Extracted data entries
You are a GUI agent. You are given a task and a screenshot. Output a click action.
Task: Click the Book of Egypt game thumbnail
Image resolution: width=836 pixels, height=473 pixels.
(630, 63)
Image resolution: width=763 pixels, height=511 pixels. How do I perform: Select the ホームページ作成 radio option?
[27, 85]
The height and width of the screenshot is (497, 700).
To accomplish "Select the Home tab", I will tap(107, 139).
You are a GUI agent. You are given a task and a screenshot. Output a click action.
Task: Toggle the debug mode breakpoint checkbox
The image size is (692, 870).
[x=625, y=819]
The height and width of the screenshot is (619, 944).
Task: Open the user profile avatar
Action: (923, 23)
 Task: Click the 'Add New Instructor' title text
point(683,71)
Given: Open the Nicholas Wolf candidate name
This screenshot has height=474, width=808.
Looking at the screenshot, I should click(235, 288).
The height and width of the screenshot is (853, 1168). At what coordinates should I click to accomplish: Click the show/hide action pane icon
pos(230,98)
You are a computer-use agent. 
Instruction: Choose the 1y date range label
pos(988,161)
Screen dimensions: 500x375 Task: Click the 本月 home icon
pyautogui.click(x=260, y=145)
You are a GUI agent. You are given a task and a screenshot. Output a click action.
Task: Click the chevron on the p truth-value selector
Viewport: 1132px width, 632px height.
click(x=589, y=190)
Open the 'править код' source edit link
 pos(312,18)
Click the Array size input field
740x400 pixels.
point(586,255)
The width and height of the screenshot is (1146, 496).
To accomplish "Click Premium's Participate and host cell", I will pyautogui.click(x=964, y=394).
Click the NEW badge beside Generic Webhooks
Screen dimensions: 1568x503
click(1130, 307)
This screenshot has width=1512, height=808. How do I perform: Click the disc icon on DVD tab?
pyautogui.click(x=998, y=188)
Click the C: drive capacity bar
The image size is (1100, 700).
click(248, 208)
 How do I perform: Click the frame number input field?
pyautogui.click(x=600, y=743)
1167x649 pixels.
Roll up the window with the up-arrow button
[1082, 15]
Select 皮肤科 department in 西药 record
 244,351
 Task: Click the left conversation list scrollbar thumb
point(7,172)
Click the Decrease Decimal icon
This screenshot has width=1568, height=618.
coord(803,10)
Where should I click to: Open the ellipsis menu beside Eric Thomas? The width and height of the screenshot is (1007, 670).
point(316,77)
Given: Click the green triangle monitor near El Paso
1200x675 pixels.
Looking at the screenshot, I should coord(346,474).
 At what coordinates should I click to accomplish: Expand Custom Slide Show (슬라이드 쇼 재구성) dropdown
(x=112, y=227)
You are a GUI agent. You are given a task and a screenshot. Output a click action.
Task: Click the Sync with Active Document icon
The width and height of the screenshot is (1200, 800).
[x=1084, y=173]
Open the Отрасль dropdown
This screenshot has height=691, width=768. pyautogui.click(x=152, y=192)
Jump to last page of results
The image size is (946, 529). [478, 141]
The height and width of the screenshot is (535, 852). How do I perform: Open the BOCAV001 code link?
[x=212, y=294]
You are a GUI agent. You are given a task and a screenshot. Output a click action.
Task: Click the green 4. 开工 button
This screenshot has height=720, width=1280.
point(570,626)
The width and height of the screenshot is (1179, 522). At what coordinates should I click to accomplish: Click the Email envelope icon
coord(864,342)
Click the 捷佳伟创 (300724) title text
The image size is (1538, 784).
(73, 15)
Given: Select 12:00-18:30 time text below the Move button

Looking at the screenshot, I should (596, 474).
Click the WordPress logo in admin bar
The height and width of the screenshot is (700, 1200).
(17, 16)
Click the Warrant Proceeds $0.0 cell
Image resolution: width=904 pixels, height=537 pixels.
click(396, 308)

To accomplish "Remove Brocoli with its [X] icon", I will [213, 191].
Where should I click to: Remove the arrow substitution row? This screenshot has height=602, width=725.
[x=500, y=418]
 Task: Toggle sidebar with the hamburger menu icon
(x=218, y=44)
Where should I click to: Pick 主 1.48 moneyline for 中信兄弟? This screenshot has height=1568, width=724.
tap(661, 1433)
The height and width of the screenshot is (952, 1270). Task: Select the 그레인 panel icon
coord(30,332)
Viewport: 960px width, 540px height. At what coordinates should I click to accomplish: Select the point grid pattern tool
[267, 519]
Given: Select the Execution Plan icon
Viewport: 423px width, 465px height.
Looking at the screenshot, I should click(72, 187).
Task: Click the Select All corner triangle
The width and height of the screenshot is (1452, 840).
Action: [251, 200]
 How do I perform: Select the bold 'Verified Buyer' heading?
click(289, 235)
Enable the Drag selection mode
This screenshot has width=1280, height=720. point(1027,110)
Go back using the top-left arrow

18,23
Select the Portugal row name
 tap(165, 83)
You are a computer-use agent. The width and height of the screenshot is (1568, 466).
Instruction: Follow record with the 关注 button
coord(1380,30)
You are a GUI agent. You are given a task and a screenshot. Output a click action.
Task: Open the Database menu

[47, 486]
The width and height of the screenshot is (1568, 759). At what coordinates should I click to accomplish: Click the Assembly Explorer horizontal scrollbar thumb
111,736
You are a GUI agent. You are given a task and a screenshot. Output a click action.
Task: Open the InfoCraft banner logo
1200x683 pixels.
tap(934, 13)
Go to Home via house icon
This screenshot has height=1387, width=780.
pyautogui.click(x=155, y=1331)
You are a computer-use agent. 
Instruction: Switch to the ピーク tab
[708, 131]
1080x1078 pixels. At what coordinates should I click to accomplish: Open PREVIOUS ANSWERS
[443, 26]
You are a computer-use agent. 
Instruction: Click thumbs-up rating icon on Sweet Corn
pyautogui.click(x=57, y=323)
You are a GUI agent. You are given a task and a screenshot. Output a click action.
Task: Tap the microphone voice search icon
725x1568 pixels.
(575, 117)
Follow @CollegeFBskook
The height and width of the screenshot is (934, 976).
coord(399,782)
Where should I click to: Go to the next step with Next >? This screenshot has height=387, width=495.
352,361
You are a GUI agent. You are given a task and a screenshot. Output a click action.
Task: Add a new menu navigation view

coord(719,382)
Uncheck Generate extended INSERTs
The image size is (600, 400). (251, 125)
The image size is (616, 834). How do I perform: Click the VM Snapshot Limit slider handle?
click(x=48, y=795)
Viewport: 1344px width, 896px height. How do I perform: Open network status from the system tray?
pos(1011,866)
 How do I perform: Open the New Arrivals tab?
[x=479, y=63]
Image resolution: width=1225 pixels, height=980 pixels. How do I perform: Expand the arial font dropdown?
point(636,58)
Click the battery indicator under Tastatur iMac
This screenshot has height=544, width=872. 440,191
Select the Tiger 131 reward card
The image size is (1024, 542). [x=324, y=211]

*Task statement*.
Work out how many lines of the data hold the string "triangle". State only that number.

*Output for this task*.
2